Assessment and Plan: Possible Olecranon Bursitis, Right Elbow
Clinical Clarification
The described location "below the elbow on forearm" is anatomically inconsistent with olecranon bursitis, which occurs at the posterior tip of the elbow over the olecranon process. If swelling is truly on the forearm distal to the elbow joint, alternative diagnoses must be considered including soft tissue injury, occult fracture, or infection 1.
Initial Diagnostic Approach
If Swelling is at Posterior Elbow (True Olecranon Bursitis):
Immediately determine if this is septic versus non-septic bursitis, as one-third of olecranon bursitis cases are septic and require fundamentally different management 2.
Clinical features suggesting septic bursitis:
- Fever or systemic symptoms
- Severe erythema extending beyond bursa
- Warmth and tenderness disproportionate to swelling
- History of penetrating trauma or immunocompromise 3, 2
Perform bursal aspiration if infection cannot be clinically excluded 2. Send fluid for:
- Gram stain and culture
- White blood cell count with differential
- Crystal analysis
- Glucose measurement 3
If Swelling is on Forearm (Not Olecranon Bursitis):
Obtain plain radiographs (AP, lateral, oblique views) as the mandatory first imaging study 1. This evaluates for occult fracture or soft tissue gas suggesting necrotizing infection.
If radiographs are normal but fracture suspected: Proceed to CT without contrast 1.
If radiographs are normal but soft tissue injury suspected: Proceed to MRI without contrast to evaluate tendons, ligaments, and bone marrow edema 1.
Initial Treatment
For Non-Septic Olecranon Bursitis (Acute Traumatic):
Conservative management is first-line treatment 4, 3:
- Ice application
- Elevation and rest
- Compression padding
- NSAIDs for analgesia and anti-inflammatory effect 3, 5
Aspiration may shorten symptom duration in acute traumatic/hemorrhagic bursitis 3, 5. However, aspiration of chronic microtraumatic bursitis is generally not recommended due to risk of iatrogenic infection 3.
Avoid intrabursal corticosteroid injection in traumatic olecranon bursitis. While it produces rapid resolution (usually within one week), it carries significant complication rates including infection (12%), skin atrophy (20%), and chronic local pain (28%) 6. Given that spontaneous resolution occurs with conservative treatment, corticosteroids are not justified 6.
For pain management, naproxen 500 mg initially, followed by 500 mg every 12 hours or 250 mg every 6-8 hours as needed 7. Initial daily dose should not exceed 1250 mg, with subsequent days not exceeding 1000 mg daily 7.

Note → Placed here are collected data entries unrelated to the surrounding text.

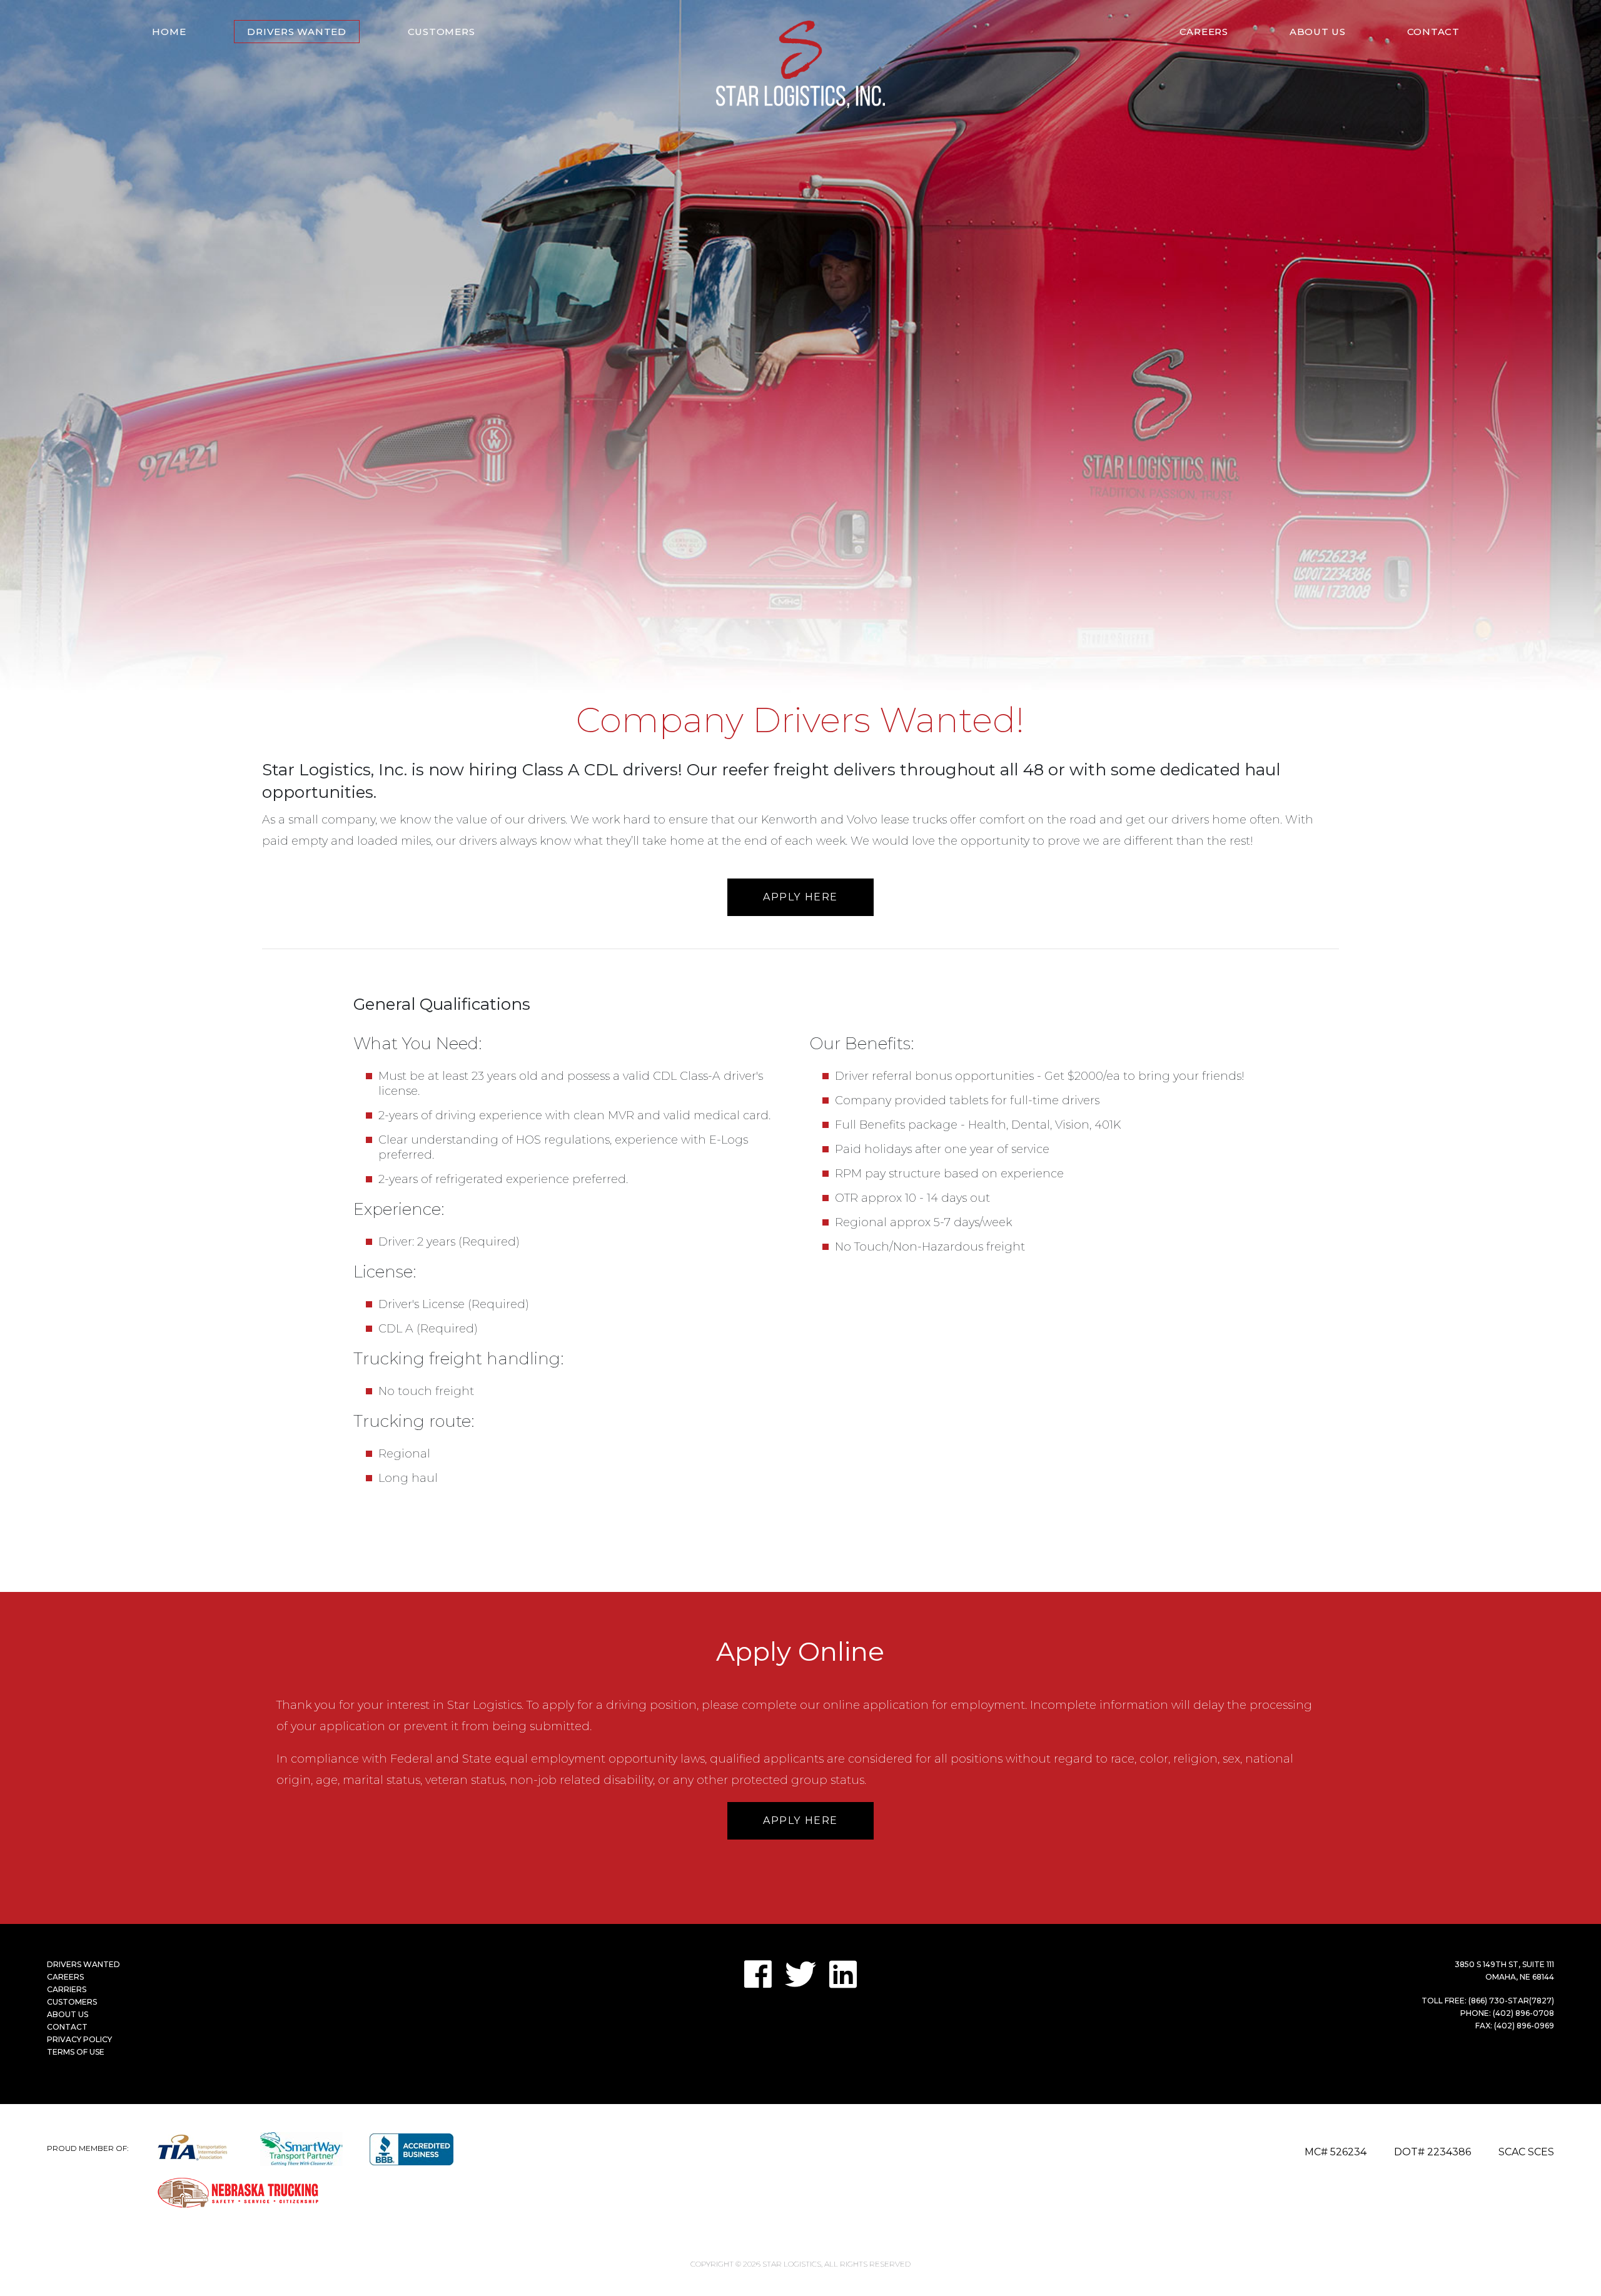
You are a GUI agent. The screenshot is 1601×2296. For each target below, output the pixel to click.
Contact (1433, 32)
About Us (1318, 32)
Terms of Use (75, 2052)
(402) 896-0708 (1523, 2013)
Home (169, 32)
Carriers (66, 1989)
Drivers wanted (296, 32)
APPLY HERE (800, 897)
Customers (441, 32)
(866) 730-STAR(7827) (1511, 2000)
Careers (1203, 32)
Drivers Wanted (83, 1964)
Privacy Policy (79, 2039)
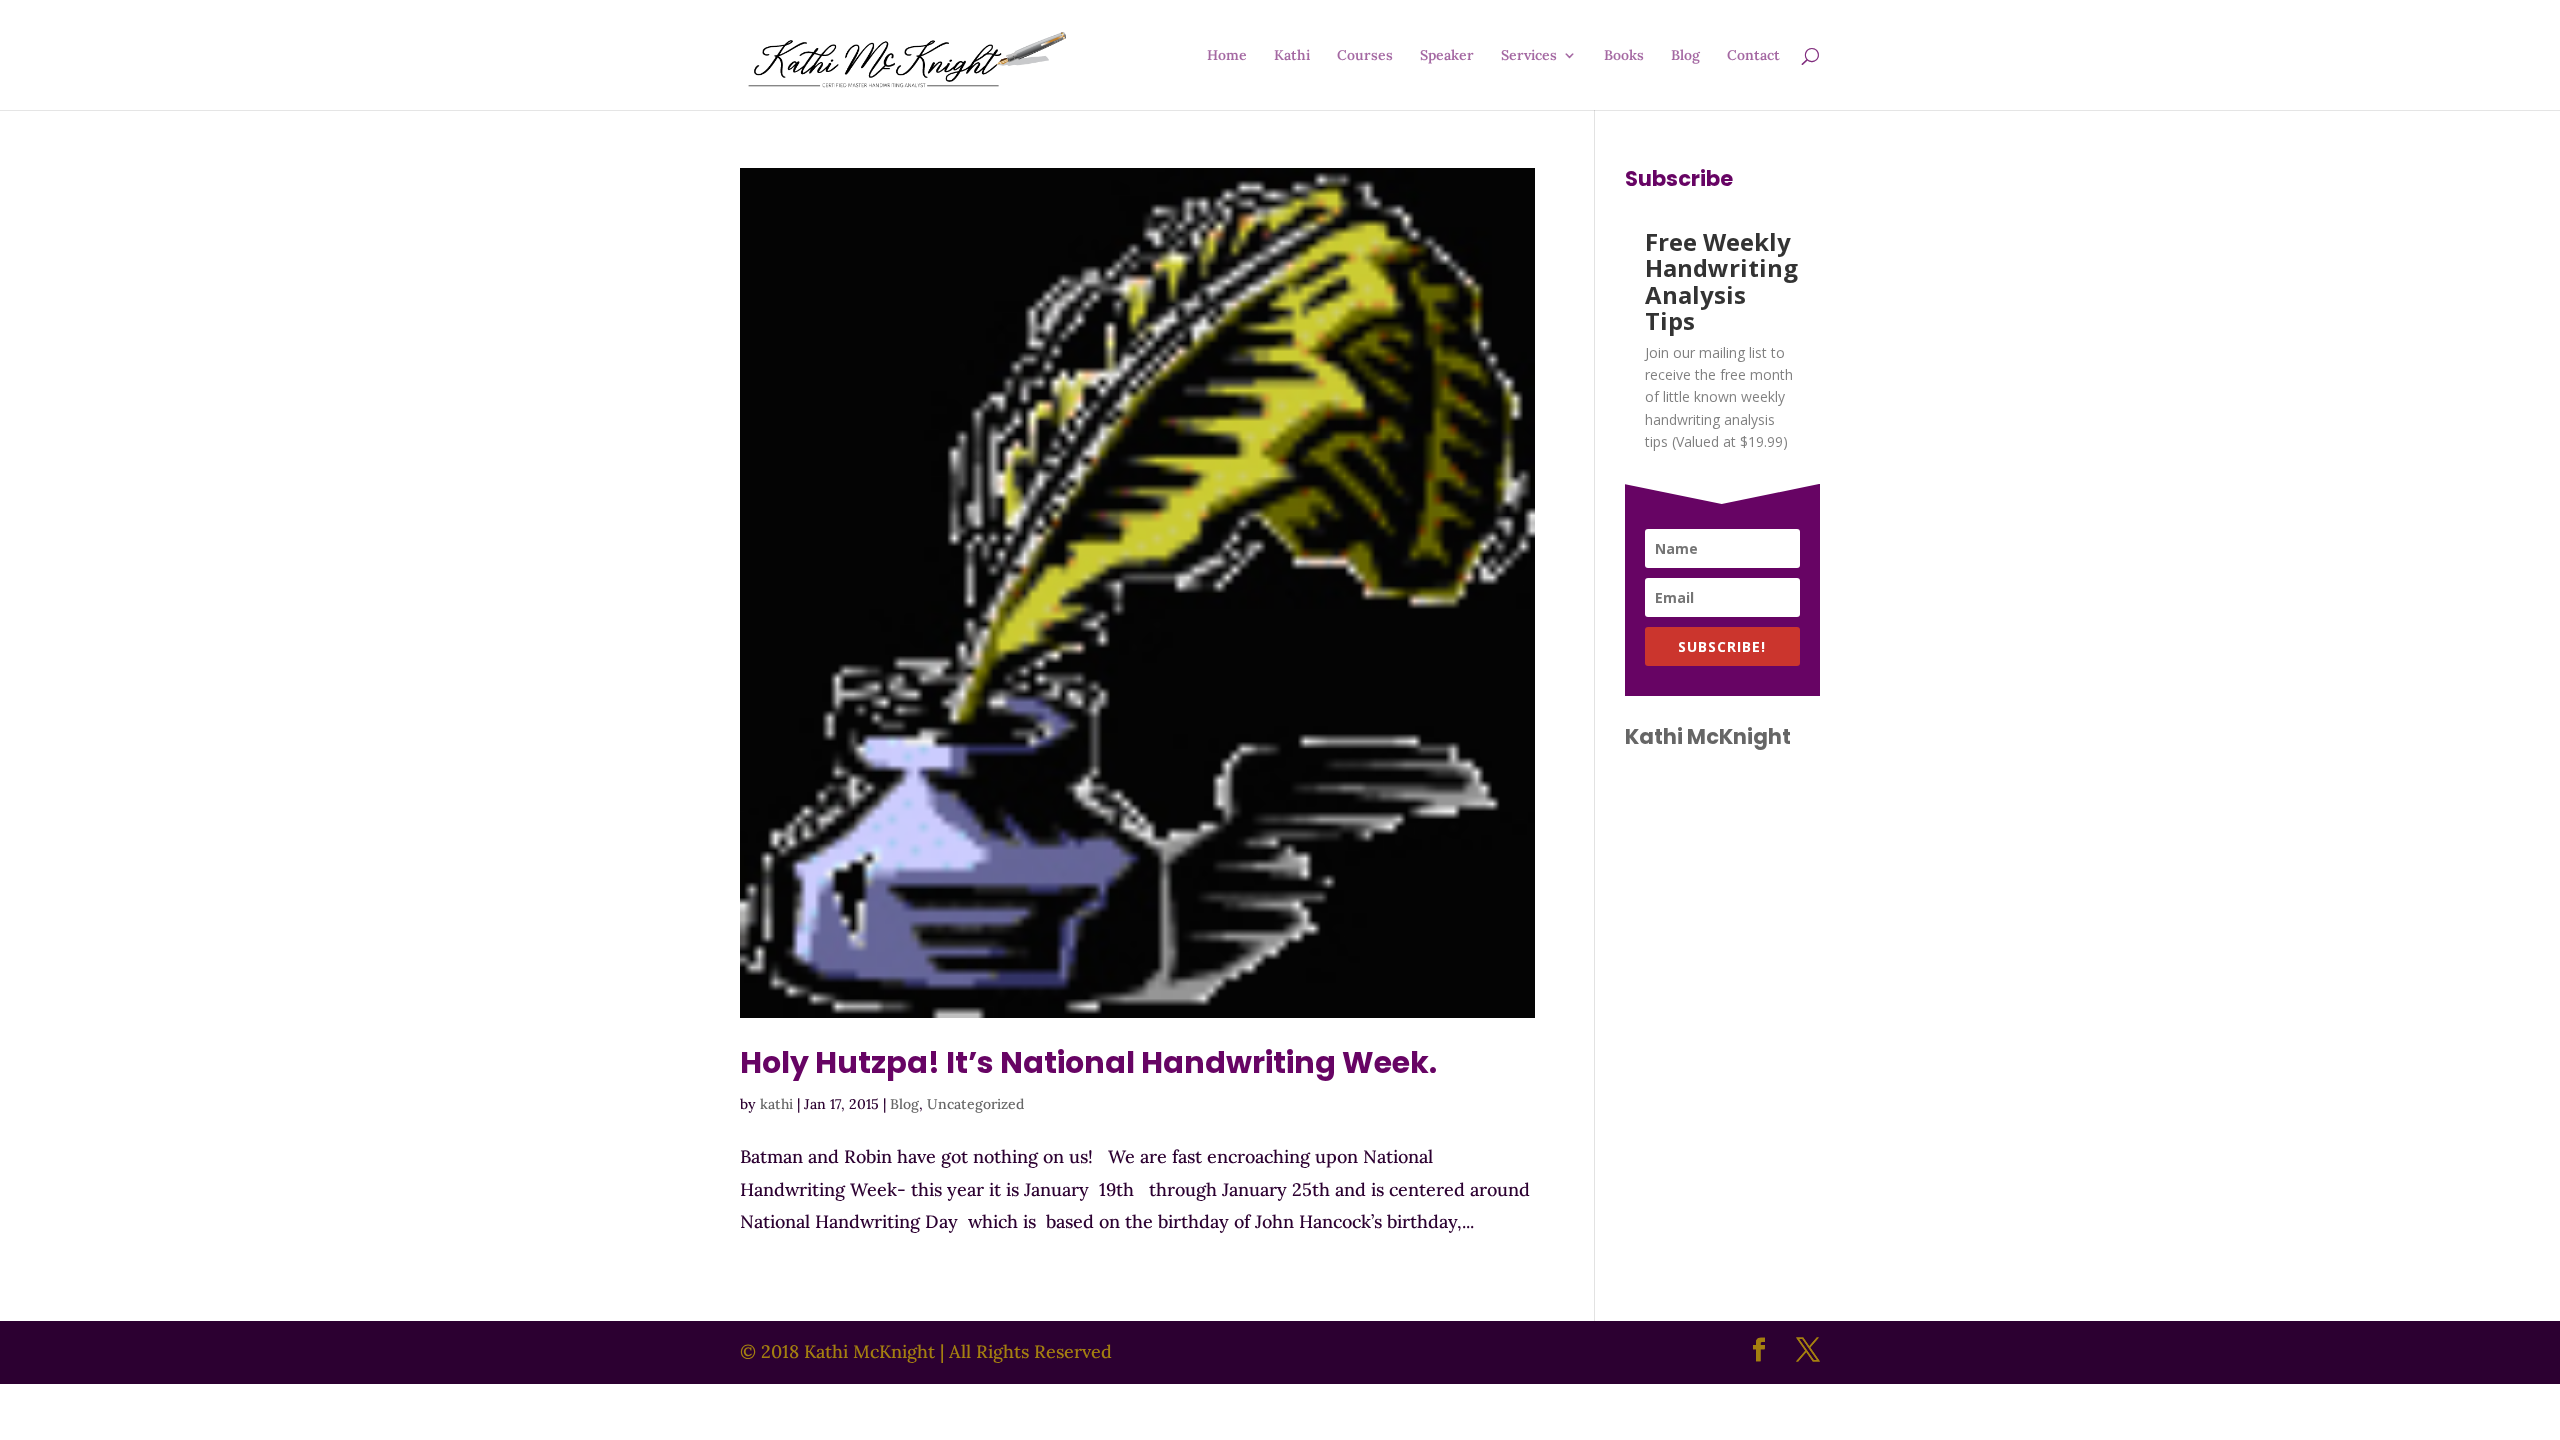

For Septic Olecranon Bursitis:
Initiate antibiotics effective against Staphylococcus aureus immediately 3.
Outpatient oral antibiotics may be considered if patient is not acutely ill; hospitalize for IV antibiotics if systemically ill 3.
Perform aspiration for decompression; repeat aspiration may be necessary 5, 2.
Recovery from septic bursitis can take months, and some cases require surgical drainage if unresponsive to antibiotics 3, 2.
Common Pitfalls
Do not assume all erythema indicates infection—both septic and non-septic bursitis can present with local erythema 2. Aspiration with fluid analysis is the definitive method to distinguish them.
Do not use corticosteroid injections for acute traumatic bursitis despite their rapid effect—the complication rate is unacceptably high 6.
Do not repeatedly aspirate chronic non-septic bursitis—this increases infection risk without proven benefit 3.